The next night, I climbed in the car and discovered that (a) the work hadn’t been done or (b) the shop had exceeded all expectations for incompetency. I wrote it up again. This time, rather than leaving a work order on the dash, I chased down one of the mechanics.

According to the mechanic, the detective that drove that car, showed up, tore up the work order, and rescued “his”car.

It cost me a dozen donuts, but that car was on the lift with all four tires off of it before I went home and the detective came in for the day. The car got fixed and the detective sulked.

I decided that he had no reason to sulk, but I didn’t want him to waste a good sulk. I stopped at the 7-11 got a package of cheap cigars and drove around all night flicking ashes with great abandon. Now he had something to sulk about,

So, somebody forgot the plug the Tesla in. I would be willing to bet there is a really short list of culprits.

Funny thing about patrol cars, police administrators are really proud of them. They will brag about the paint job and the equipment. Throw a K-9 into the mix and there is no doubt. That vehicle belongs to the dog. The handler, what’s his face , just gets to drive it.

A number of years ago a Sheriff’s Office based in San Antonio, Texas, but otherwise unnamed, was offered a deal. BMW would provide a fleet of patrol cars.

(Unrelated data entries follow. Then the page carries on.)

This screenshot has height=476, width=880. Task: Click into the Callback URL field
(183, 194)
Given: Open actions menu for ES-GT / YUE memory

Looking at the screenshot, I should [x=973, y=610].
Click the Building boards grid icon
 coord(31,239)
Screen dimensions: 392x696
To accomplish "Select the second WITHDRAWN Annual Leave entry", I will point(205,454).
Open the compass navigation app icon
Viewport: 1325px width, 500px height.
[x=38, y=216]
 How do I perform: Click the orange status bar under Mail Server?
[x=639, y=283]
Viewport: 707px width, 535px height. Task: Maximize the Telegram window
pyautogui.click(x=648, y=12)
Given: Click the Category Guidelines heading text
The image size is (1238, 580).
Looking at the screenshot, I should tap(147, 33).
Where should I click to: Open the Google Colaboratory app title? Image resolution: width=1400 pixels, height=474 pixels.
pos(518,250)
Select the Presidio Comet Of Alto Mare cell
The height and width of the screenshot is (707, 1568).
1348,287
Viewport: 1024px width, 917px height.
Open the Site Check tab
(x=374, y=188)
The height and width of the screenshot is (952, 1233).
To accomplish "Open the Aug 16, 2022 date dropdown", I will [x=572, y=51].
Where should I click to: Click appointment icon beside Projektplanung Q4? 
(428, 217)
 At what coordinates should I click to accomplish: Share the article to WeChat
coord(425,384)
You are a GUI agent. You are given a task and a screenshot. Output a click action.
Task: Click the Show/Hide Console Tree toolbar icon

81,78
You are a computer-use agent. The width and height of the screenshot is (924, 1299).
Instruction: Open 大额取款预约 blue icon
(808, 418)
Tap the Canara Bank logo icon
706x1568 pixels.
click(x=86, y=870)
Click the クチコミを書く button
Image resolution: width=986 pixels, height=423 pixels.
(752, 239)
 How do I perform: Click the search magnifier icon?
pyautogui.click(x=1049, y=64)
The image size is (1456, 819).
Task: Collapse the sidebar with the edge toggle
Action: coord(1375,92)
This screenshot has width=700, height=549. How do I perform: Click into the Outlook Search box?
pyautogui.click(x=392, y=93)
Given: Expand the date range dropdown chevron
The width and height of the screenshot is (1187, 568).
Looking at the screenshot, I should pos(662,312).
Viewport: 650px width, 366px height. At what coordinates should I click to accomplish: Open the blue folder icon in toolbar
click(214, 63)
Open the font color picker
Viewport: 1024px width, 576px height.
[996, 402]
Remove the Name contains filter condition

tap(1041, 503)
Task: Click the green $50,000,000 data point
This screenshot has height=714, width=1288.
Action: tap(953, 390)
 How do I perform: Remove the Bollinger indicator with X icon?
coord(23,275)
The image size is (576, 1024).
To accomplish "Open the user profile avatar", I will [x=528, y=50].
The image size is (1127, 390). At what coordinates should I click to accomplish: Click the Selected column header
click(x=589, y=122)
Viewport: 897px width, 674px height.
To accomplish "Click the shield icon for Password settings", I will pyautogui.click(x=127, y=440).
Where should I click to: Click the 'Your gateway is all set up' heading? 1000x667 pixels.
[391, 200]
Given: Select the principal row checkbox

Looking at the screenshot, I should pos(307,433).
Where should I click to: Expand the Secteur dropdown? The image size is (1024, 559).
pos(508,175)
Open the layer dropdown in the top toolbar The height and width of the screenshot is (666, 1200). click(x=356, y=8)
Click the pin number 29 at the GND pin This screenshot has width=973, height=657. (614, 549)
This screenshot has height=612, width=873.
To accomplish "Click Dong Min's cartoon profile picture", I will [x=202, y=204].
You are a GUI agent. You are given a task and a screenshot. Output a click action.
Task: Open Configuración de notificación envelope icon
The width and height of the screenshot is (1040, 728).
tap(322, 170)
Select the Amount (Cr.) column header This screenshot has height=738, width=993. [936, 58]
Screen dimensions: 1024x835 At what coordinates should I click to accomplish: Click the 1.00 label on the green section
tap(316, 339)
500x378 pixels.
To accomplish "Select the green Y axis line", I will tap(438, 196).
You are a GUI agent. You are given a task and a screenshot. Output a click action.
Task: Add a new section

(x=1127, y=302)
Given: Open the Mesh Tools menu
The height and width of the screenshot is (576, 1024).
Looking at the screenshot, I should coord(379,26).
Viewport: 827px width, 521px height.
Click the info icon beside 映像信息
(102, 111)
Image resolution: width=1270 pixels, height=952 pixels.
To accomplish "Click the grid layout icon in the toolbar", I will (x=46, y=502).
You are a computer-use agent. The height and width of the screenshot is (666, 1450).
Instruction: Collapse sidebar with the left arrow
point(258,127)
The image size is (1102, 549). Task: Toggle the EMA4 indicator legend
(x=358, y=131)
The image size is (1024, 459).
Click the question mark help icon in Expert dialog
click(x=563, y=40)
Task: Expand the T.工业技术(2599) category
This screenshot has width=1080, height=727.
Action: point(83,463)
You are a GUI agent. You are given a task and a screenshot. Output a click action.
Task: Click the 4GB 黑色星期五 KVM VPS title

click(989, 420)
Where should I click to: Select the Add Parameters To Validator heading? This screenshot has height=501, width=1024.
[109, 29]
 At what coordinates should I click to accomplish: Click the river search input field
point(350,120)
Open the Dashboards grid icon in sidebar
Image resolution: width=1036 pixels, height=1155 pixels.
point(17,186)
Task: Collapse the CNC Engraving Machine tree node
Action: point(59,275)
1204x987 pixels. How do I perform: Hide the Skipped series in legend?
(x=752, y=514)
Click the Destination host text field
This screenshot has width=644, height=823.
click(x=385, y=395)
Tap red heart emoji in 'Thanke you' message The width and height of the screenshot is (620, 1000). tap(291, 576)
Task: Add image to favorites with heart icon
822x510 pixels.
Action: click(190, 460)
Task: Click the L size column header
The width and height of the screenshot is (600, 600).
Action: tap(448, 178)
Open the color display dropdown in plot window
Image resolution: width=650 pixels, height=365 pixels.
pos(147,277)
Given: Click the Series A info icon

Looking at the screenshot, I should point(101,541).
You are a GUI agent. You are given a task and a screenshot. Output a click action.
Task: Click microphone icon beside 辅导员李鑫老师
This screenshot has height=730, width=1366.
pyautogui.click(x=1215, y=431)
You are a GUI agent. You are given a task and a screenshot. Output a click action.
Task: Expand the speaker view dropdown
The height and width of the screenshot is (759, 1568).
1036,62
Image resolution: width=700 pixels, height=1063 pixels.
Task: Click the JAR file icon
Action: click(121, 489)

Maintenance would be performed by a third party at minimum cost to the county. The cars would be outfitted to county specifications. There was just one caveat, the cars were for patrol only, no cars for CID, Administrators or Supervisors. Yeah, you guessed it the deal went right into the shitter.

Technology may be an answer. But that doesn’t mean it is the answer in all cases. I’ve never been in a Tesla, but I’m guessing that somebody familiar with the car would be able to judge if it is capable of performing the mission. Starting an eight hour shift with a two hour charge is not a formula for success. A Crown Vic takes ten minutes to fuel up. Can’t do that with a Tesla.

There could be a whole new market out there. Tesla charging stations with a quick disconnect. Just install them where ever cops are known to roam. Coffee shops, convenience stores, any place that “pops” half price or better, bushes overlooking stop signs, overpasses, and long straightaways.